E comme Électrocution

"40% des victimes sont des enfants de moins de 9 ans", insistent les Sapeurs-Pompiers de France. 

• Apprenez à votre enfant à ne pas toucher ni jouer avec les prises de courant.

• Faites installer des prises à éclipses ou positionnez des cache-prises.

• Prenez garde à ce que les petits ne mettent pas les rallonges électriques à la bouche ou versent de l'eau dessus.

H comme Hémorragie

Les saignements abondants chez les enfants sont souvent consécutifs à un accident domestique (chute, objet coupant...). Elles sont d'autant plus grave chez eux que leur volume de sang est moindre.

• Montrez à votre enfant comment on comprime une plaie : appuyer fortement sur l'endroit qui saigne avec la paume de la main en interposant si possible une épaisseur de tissu propre (mouchoir, torchon...).
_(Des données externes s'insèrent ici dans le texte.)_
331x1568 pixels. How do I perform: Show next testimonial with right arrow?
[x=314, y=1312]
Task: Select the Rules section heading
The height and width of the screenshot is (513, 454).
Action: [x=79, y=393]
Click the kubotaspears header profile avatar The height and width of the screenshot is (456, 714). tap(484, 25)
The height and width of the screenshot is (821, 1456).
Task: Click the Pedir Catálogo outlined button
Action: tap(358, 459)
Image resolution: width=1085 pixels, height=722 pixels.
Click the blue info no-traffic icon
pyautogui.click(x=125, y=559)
• Expliquez-lui qu'il peut utiliser cette technique sur un camarade qui s'est fait mal, en attendant les secours.

Et si on formait toute la famille ?

Pour les autres lettres de l'alphabet, procurez-vous le livre 40 gestes d'urgence en cas d'accident domestique. Sachez par ailleurs que la quatrième édition de "Paris qui sauve" se déroule le samedi 30 mars dans les vingt mairies d'arrondissement. Créée par la Ville de Paris, au lendemain des attentats du 13 novembre 2015, cette opération permet d'apprendre gratuitement les gestes de premiers secours, sous la houlette  de la Croix-Rouge française, de la Brigade des sapeurs-pompiers de Paris, des Hôpitaux de Paris (AP-HP/SAMU), et de la Protection civile de Paris. Elle est accessible à tous, à partir de 10 ans.
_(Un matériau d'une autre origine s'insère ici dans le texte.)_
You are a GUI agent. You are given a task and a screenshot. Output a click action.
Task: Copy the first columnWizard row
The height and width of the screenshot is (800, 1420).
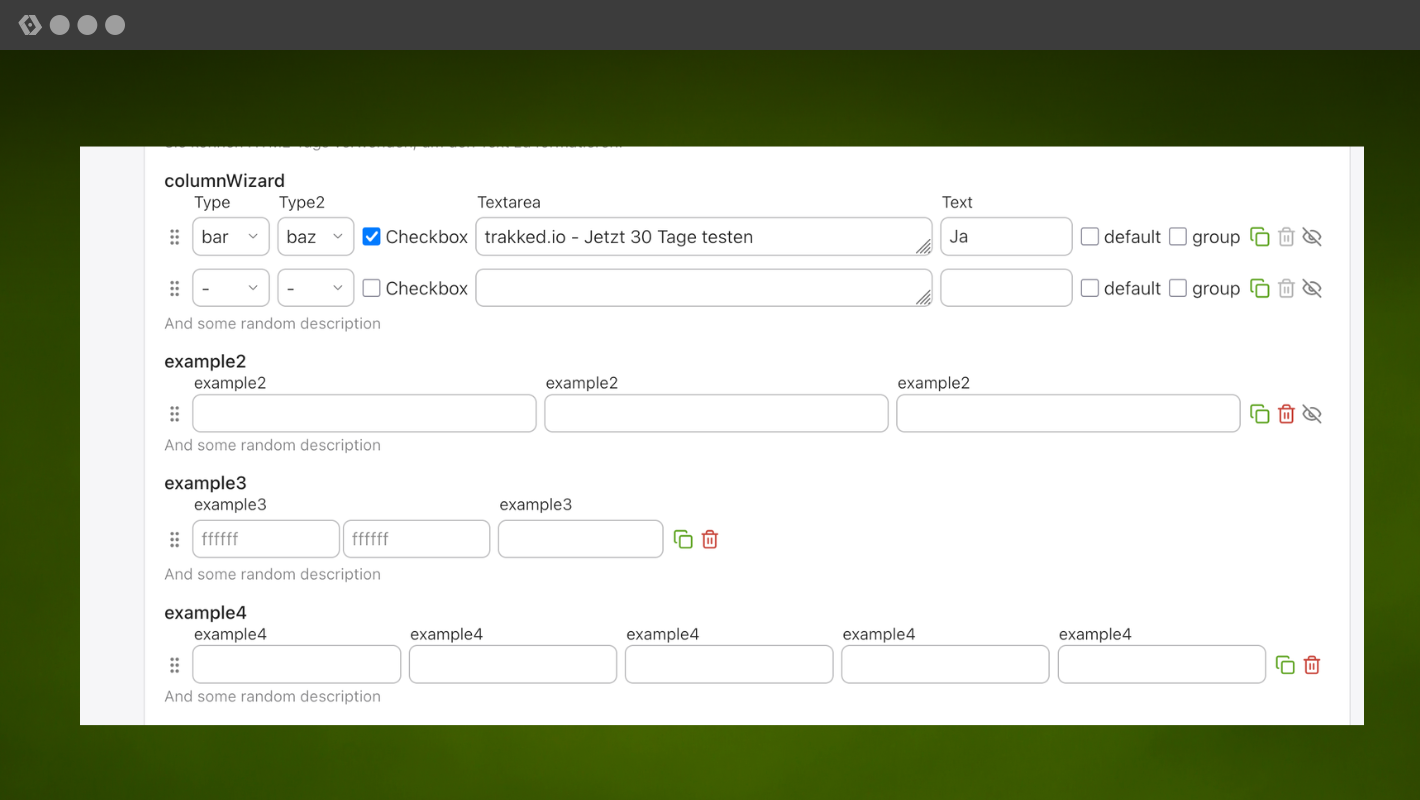[1260, 237]
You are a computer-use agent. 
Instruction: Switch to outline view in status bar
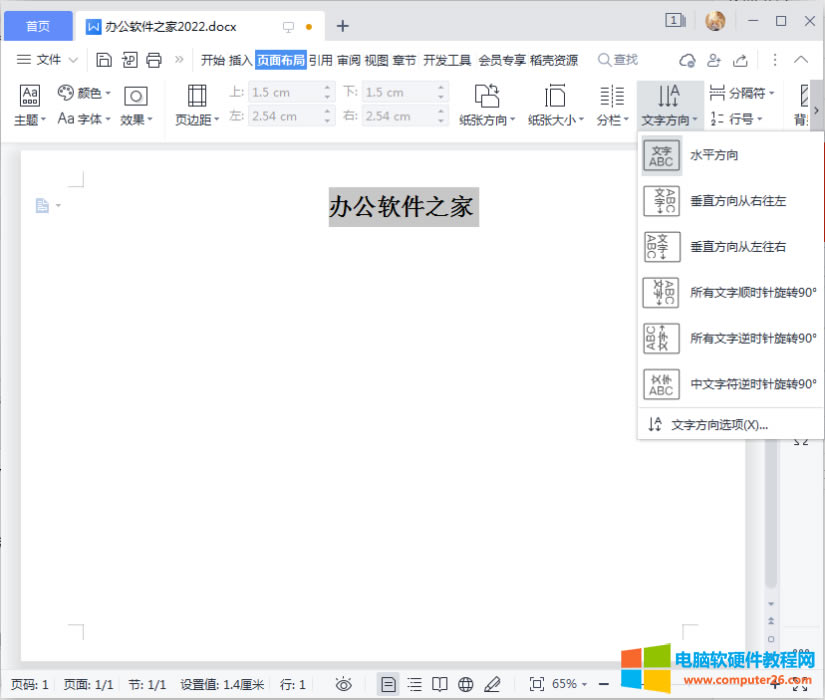(x=414, y=684)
Dès le 1er mars,  vous pourrez vous inscrire sur le site de la Ville de Paris en sélectionnant la mairie d‘arrondissement de votre choix. À l’issue de cette formation de deux heures, chaque volontaire recevra une attestation de participation ainsi qu’un aide-mémoire. En 2018, près de 5.000 Parisiens ont participé à cette opération.